Lay out every row below as a numbered list, omitting the blank lines and leaving the pictures out of the list.

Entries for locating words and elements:

────────────────────

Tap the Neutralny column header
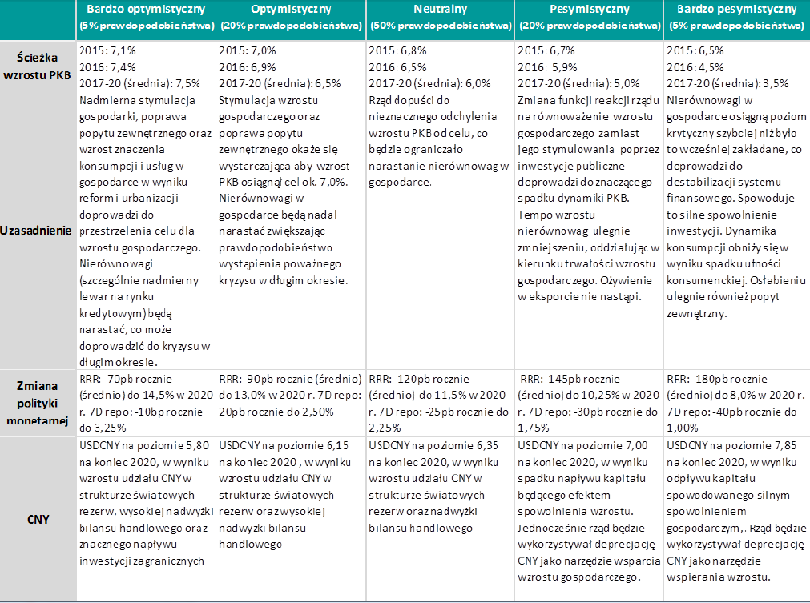click(x=440, y=10)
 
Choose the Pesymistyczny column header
click(x=589, y=10)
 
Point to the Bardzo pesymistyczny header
click(x=736, y=10)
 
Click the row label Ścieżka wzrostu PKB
click(x=38, y=66)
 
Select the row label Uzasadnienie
click(x=38, y=230)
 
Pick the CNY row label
click(x=38, y=519)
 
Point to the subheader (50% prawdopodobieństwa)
click(x=440, y=26)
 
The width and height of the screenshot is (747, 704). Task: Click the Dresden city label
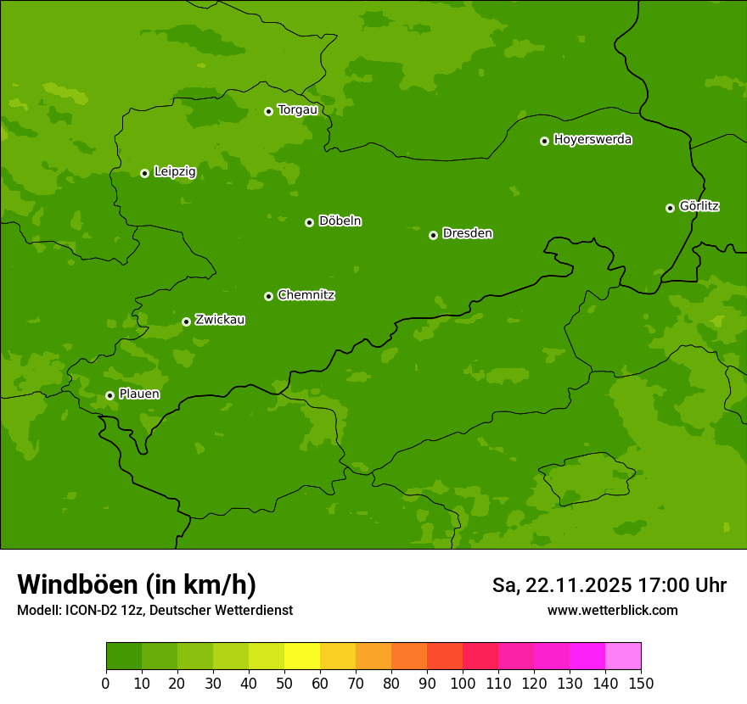[467, 233]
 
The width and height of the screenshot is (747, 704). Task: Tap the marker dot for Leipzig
[144, 173]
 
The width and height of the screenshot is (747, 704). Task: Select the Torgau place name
[297, 109]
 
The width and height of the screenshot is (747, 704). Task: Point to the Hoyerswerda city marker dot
[544, 141]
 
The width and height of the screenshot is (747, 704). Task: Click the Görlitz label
[699, 206]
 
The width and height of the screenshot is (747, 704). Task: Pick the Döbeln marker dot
[309, 222]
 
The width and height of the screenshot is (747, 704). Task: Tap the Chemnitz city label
[306, 295]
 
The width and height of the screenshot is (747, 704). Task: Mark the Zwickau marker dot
[186, 321]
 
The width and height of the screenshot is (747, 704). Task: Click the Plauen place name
[139, 394]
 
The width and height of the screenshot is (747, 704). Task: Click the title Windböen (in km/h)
[137, 584]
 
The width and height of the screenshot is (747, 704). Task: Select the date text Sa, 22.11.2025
[562, 585]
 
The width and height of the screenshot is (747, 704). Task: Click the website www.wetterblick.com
[612, 610]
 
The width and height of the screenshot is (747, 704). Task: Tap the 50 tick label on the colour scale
[284, 683]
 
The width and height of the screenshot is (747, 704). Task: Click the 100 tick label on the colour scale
[463, 683]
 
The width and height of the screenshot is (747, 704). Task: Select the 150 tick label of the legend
[641, 683]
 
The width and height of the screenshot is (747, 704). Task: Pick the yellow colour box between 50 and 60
[302, 656]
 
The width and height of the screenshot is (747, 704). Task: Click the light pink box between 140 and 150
[623, 656]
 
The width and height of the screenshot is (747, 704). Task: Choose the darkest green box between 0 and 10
[124, 656]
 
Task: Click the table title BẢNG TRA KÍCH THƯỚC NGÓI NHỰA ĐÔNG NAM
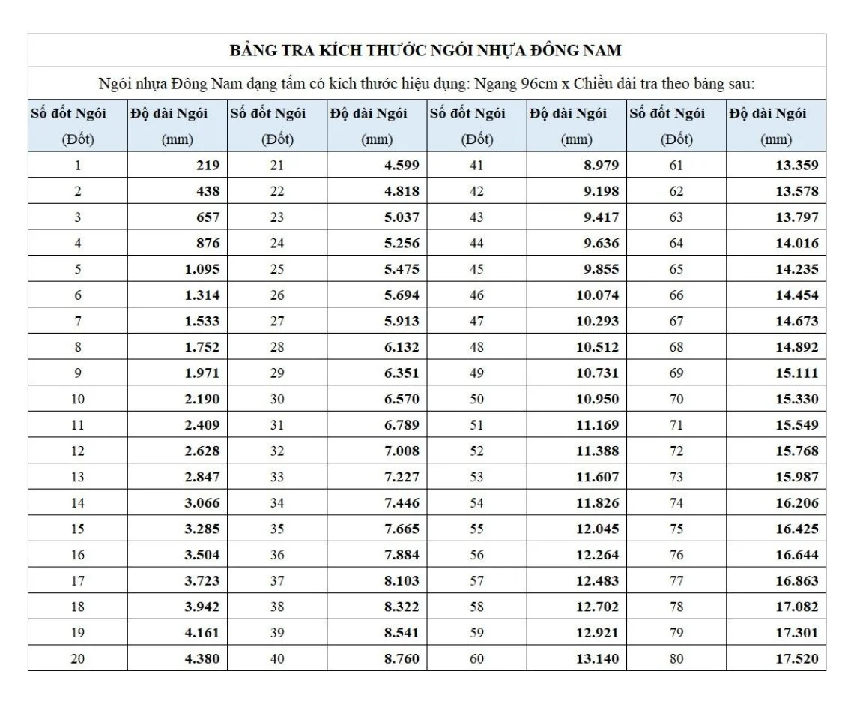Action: pos(426,51)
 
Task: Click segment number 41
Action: pos(476,166)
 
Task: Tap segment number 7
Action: pos(78,321)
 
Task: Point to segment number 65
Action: pos(676,269)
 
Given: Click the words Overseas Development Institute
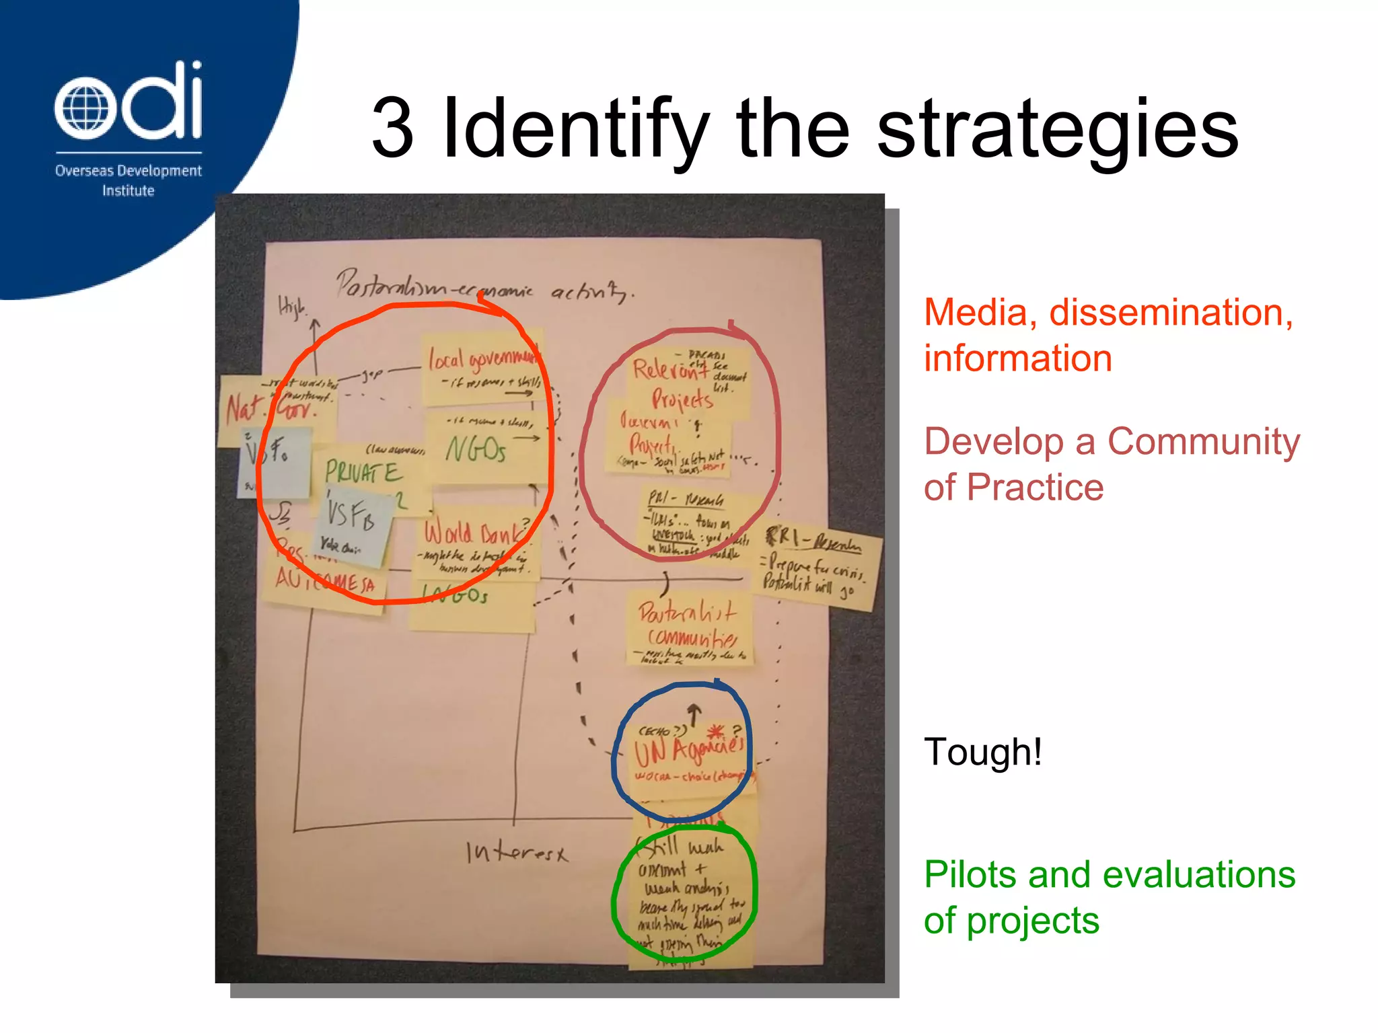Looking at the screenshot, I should (x=128, y=180).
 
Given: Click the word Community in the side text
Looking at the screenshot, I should (x=1203, y=443).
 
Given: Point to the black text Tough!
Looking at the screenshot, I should (x=983, y=751).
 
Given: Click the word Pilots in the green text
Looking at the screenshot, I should (x=971, y=875).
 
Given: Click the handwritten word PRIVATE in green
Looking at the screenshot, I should (x=363, y=471).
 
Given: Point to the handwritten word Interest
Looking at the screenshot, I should (x=517, y=853).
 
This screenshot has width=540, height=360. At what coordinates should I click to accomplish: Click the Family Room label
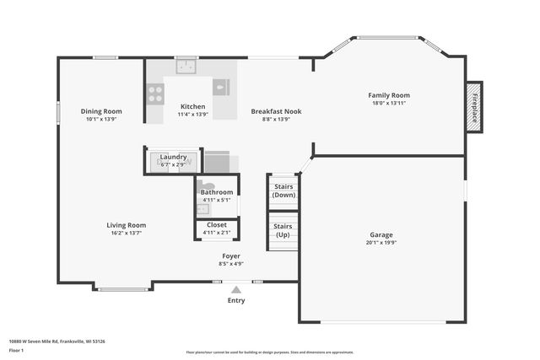pos(388,95)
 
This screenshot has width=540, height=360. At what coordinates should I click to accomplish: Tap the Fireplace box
pos(474,107)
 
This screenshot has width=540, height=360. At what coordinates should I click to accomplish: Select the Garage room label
pos(381,234)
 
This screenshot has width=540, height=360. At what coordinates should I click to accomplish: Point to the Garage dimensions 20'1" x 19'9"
pos(381,243)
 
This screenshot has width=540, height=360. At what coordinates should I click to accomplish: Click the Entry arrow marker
pos(236,289)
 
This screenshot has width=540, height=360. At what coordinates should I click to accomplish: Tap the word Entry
pos(236,300)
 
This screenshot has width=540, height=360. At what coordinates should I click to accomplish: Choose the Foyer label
pos(231,255)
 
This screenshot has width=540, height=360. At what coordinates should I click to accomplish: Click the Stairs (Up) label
pos(284,230)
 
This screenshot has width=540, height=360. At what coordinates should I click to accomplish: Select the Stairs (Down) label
pos(284,191)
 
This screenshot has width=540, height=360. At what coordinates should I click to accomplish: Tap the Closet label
pos(216,224)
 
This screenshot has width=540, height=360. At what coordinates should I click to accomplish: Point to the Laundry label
pos(173,157)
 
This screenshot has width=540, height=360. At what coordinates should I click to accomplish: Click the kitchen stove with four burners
pos(155,94)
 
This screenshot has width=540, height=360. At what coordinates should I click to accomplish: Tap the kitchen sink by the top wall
pos(186,66)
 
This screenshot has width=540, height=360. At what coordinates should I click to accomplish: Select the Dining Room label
pos(101,111)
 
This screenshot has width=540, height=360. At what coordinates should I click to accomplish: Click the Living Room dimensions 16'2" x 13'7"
pos(127,234)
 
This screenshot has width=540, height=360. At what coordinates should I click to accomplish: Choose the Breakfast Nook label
pos(276,111)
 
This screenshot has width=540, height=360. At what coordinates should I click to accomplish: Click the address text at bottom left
pos(57,341)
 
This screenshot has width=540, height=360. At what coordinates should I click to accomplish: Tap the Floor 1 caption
pos(17,350)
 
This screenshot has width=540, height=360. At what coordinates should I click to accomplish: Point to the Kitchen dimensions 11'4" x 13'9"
pos(193,119)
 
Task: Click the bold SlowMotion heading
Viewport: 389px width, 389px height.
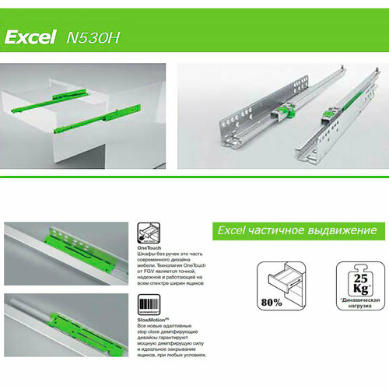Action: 152,320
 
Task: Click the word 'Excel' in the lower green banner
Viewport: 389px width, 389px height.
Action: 230,231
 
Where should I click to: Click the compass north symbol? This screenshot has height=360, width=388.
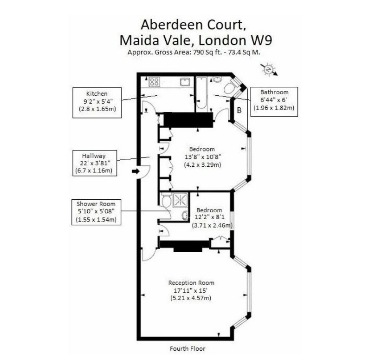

────────────────────

FULL OUTPUT:
1. Tap the Neutralny column header
2. click(x=440, y=10)
3. Choose the Pesymistyczny column header
4. click(x=589, y=10)
5. Point to the Bardzo pesymistyczny header
6. click(x=736, y=10)
7. Click the row label Ścieżka wzrostu PKB
8. click(x=38, y=66)
9. Select the row label Uzasadnienie
10. click(x=38, y=230)
11. Pick the CNY row label
12. click(x=38, y=519)
13. Point to the subheader (50% prawdopodobieństwa)
14. click(x=440, y=26)
15. The width and height of the screenshot is (747, 704). Task: Click the Dresden city label
16. [467, 233]
17. The width and height of the screenshot is (747, 704). Task: Tap the marker dot for Leipzig
18. [144, 173]
19. The width and height of the screenshot is (747, 704). Task: Select the Torgau place name
20. [297, 109]
21. The width and height of the screenshot is (747, 704). Task: Point to the Hoyerswerda city marker dot
22. [544, 141]
23. The width and height of the screenshot is (747, 704). Task: Click the Görlitz label
24. [699, 206]
25. The width and height of the screenshot is (747, 704). Task: Pick the Döbeln marker dot
26. [309, 222]
27. The width and height of the screenshot is (747, 704). Task: Tap the Chemnitz city label
28. [306, 295]
29. The width and height of the screenshot is (747, 704). Task: Mark the Zwickau marker dot
30. [186, 321]
31. The width and height of the screenshot is (747, 704). Task: Click the Plauen place name
32. [139, 394]
33. The width and height of the screenshot is (747, 704). Task: Click the title Windböen (in km/h)
34. [137, 584]
35. The width and height of the screenshot is (747, 704). Task: Select the date text Sa, 22.11.2025
36. [562, 585]
37. The width and height of the screenshot is (747, 704). Task: Click the website www.wetterblick.com
38. [612, 610]
39. The width and height of the screenshot is (747, 704). Task: Tap the 50 tick label on the colour scale
40. [284, 683]
41. The width and height of the screenshot is (747, 704). Task: Click the 100 tick label on the colour scale
42. [463, 683]
43. The width and height of the screenshot is (747, 704). Task: Select the 150 tick label of the legend
44. [641, 683]
45. The width and height of the screenshot is (747, 704). Task: Pick the yellow colour box between 50 and 60
46. [302, 656]
47. The width and height of the screenshot is (747, 704). Task: Click the light pink box between 140 and 150
48. [623, 656]
49. The width and height of the screenshot is (747, 704). Task: Choose the darkest green box between 0 and 10
50. [124, 656]
51. Task: Click the table title BẢNG TRA KÍCH THƯỚC NGÓI NHỰA ĐÔNG NAM
52. Action: pos(426,51)
53. Task: Click segment number 41
54. Action: pos(476,166)
55. Task: Tap segment number 7
56. Action: pos(78,321)
57. Task: Point to segment number 65
58. Action: pos(676,269)
59. Given: Click the words Overseas Development Institute
60. Looking at the screenshot, I should (x=128, y=180).
61. Given: Click the word Community in the side text
62. Looking at the screenshot, I should (x=1203, y=443).
63. Given: Point to the black text Tough!
64. Looking at the screenshot, I should (x=983, y=751).
65. Given: Click the word Pilots in the green text
66. Looking at the screenshot, I should (x=971, y=875).
67. Given: Click the handwritten word PRIVATE in green
68. Looking at the screenshot, I should (x=363, y=471).
69. Given: Point to the handwritten word Interest
70. Looking at the screenshot, I should (x=517, y=853).
71. This screenshot has width=540, height=360. At what coordinates should I click to accomplish: Click the Family Room label
72. pos(388,95)
73. This screenshot has width=540, height=360. At what coordinates should I click to accomplish: Tap the Fireplace box
74. pos(474,107)
75. This screenshot has width=540, height=360. At what coordinates should I click to accomplish: Select the Garage room label
76. pos(381,234)
77. This screenshot has width=540, height=360. At what coordinates should I click to accomplish: Point to the Garage dimensions 20'1" x 19'9"
78. pos(381,243)
79. This screenshot has width=540, height=360. At what coordinates should I click to accomplish: Click the Entry arrow marker
80. pos(236,289)
81. This screenshot has width=540, height=360. At what coordinates should I click to accomplish: Tap the word Entry
82. pos(236,300)
83. This screenshot has width=540, height=360. At what coordinates should I click to accomplish: Choose the Foyer label
84. pos(231,255)
85. This screenshot has width=540, height=360. At what coordinates should I click to accomplish: Click the Stairs (Up) label
86. pos(284,230)
87. This screenshot has width=540, height=360. At what coordinates should I click to accomplish: Select the Stairs (Down) label
88. pos(284,191)
89. This screenshot has width=540, height=360. At what coordinates should I click to accomplish: Tap the Closet label
90. pos(216,224)
91. This screenshot has width=540, height=360. At what coordinates should I click to accomplish: Point to the Laundry label
92. pos(173,157)
93. This screenshot has width=540, height=360. At what coordinates should I click to accomplish: Click the kitchen stove with four burners
94. pos(155,94)
95. This screenshot has width=540, height=360. At what coordinates should I click to accomplish: Tap the kitchen sink by the top wall
96. pos(186,66)
97. This screenshot has width=540, height=360. At what coordinates should I click to accomplish: Select the Dining Room label
98. pos(101,111)
99. This screenshot has width=540, height=360. At what coordinates should I click to accomplish: Click the Living Room dimensions 16'2" x 13'7"
100. pos(127,234)
101. This screenshot has width=540, height=360. At what coordinates should I click to accomplish: Choose the Breakfast Nook label
102. pos(276,111)
103. This screenshot has width=540, height=360. At what coordinates should I click to accomplish: Click the address text at bottom left
104. pos(57,341)
105. This screenshot has width=540, height=360. At what coordinates should I click to accomplish: Tap the Floor 1 caption
106. pos(17,350)
107. This screenshot has width=540, height=360. At what coordinates should I click to accomplish: Point to the Kitchen dimensions 11'4" x 13'9"
108. pos(193,119)
109. Task: Click the bold SlowMotion heading
110. Viewport: 389px width, 389px height.
111. Action: 152,320
112. Task: Click the word 'Excel' in the lower green banner
113. Viewport: 389px width, 389px height.
114. Action: 230,231
115. Where should I click to: Click the compass north symbol? This screenshot has height=360, width=388.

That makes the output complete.